W o wiele bardziej bojowym tonie wypowiadała się trójka mieszkańców, którzy mieli być pokrzywdzeni w tej sprawie. Wszyscy byli na liście, ale tylko dwóm z nich gmina zaproponowała mieszkanie.

- Nie miałam żadnej propozycji z Urzędu Miasta. Dopiero w zeszłym roku zaproponowano mi lokal przy ulicy Żeromskiego, ale go nie przyjęłam, bo była tam ślepa kuchnia. Musiałabym ciągle świecić światło, a na to mnie nie stać, żyję ze skromnej emerytury. Dopiero w styczniu tego roku zaproponowano mi lokal na ul. Reja, nie wiem dokładnie ile ma metrów. Byłam na miejscu, widziałam mieszkanie i propozycje przyjęłam - powiedziała kobieta, która na liście była od roku 2004. Nie mogła sobie jednak przypomnieć, czy aktualizowała wnioski.

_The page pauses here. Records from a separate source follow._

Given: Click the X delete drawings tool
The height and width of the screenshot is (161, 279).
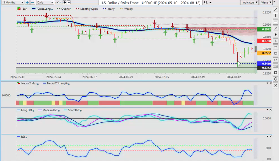Looking at the screenshot, I should coord(276,85).
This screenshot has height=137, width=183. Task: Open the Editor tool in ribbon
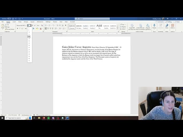167,26
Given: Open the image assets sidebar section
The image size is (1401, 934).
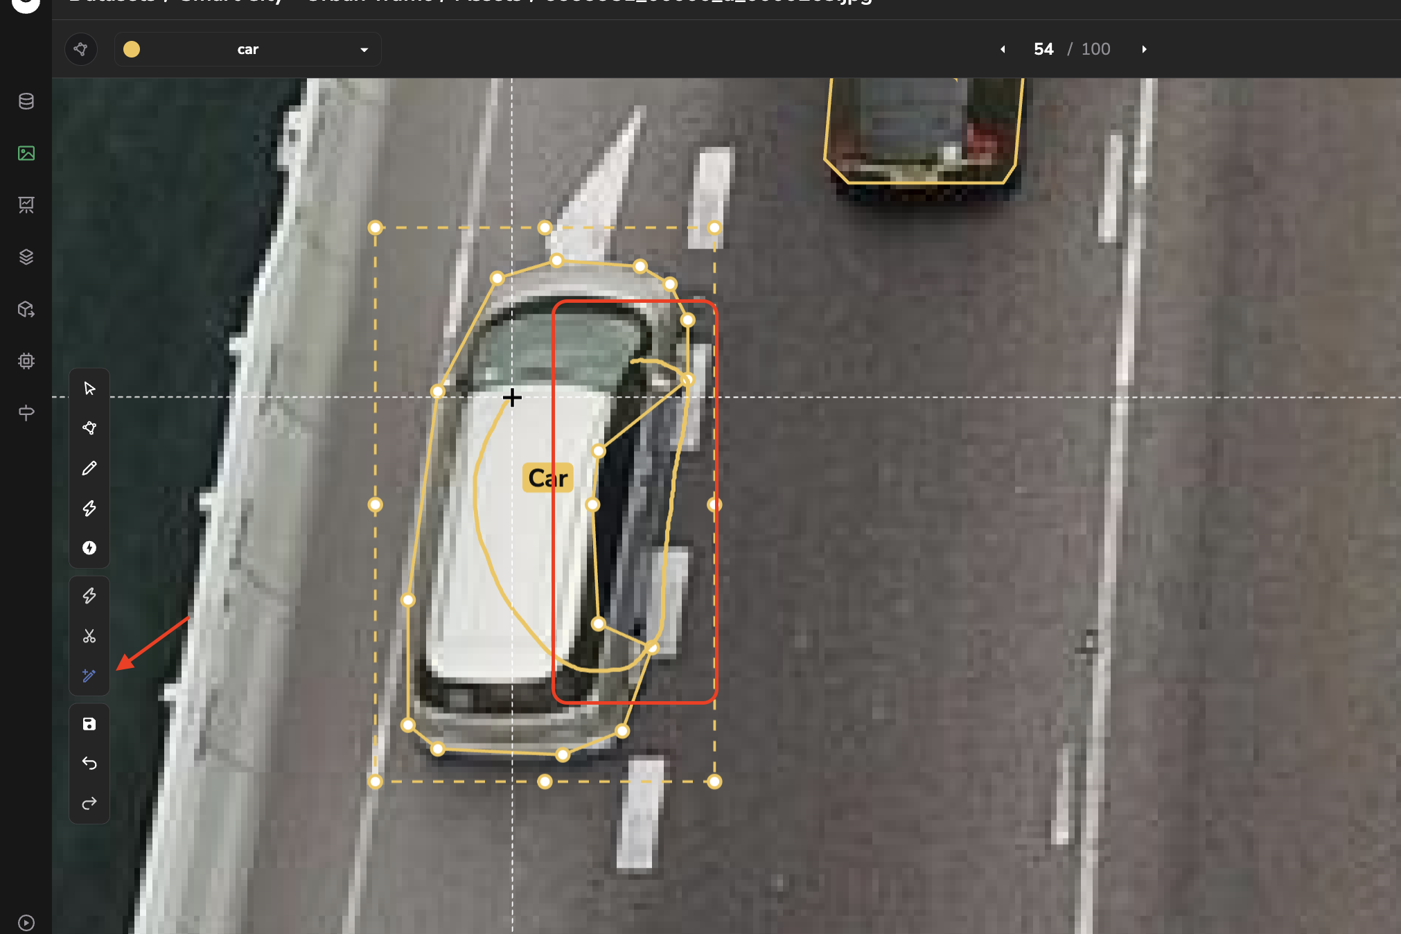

Mówiła za to, że nie przyjęłaby mieszkań w dzielnicy Bugaj czy Widok, ani takich, które wymagały remontu.
- Czekałam na lokal o ludzkim standardzie - podkreśliła.

Dodała też, że na starej liście mieszkaniowej była na miejscu 10, a "jak przyszedł pan Bernatowicz spadła poniżej dwudziestki". Podczas śledztwa zeznała, że "trafił ją szlag", kiedy dowiedziała się o tym, że mieszkania dostają ludzie, których na liście nie ma.
Żadnej propozycji do dziś nie otrzymała rozwiedziona kobieta z dzieckiem mieszkająca na poddaszu z sześcioma członkami rodziny. O lokal zabiega od 2004 roku. Została wpisana na listę mieszkaniową, ale rzadko chodziła dopytywać się do urzędu.

- Sprawdzałam, która jestem na liście, wierzyłam, że jak przyjdzie moja kolejka, to mieszkanie dostanę. Przyjęłabym każdy lokal, w każdej dzielnicy, także do samodzielnego remontu - powiedziała.

Na lokal od 2007 roku czeka także młody mężczyzna z ulicy Widok, mieszkający z matką, siostrą i jej dzieckiem. Jemu Urząd Miasta dwa razy proponował mieszkanie w dzielnicy Widok, ale mężczyzna za każdym razem odmówił ze względu na "okolicę i towarzystwo". Dodał też, że nie chce lokalu, który musiałby remontować.

- Nie oczekuję nie wiadomo czego, ale normalnych warunków. Skoro jestem osobą młodą i złożyłem wniosek do gminy, to dlaczego mam mieszkać z ludźmi, którzy piją alkohol? Chcę przyzwoitej lokalizacji i w normalnym sąsiedztwie - podał sądowi motywy.

Kolejna rozprawa już w kwietniu, nie będą na niej przesłuchiwani miejscy radni, bo żaden jak dotąd nie przyznał się do napisania anonimu do Prokuratury Generalnej szkalującego wiceprezydenta Sylwestra Kwietnia, a podpisanego Radni Urzędu Miasta.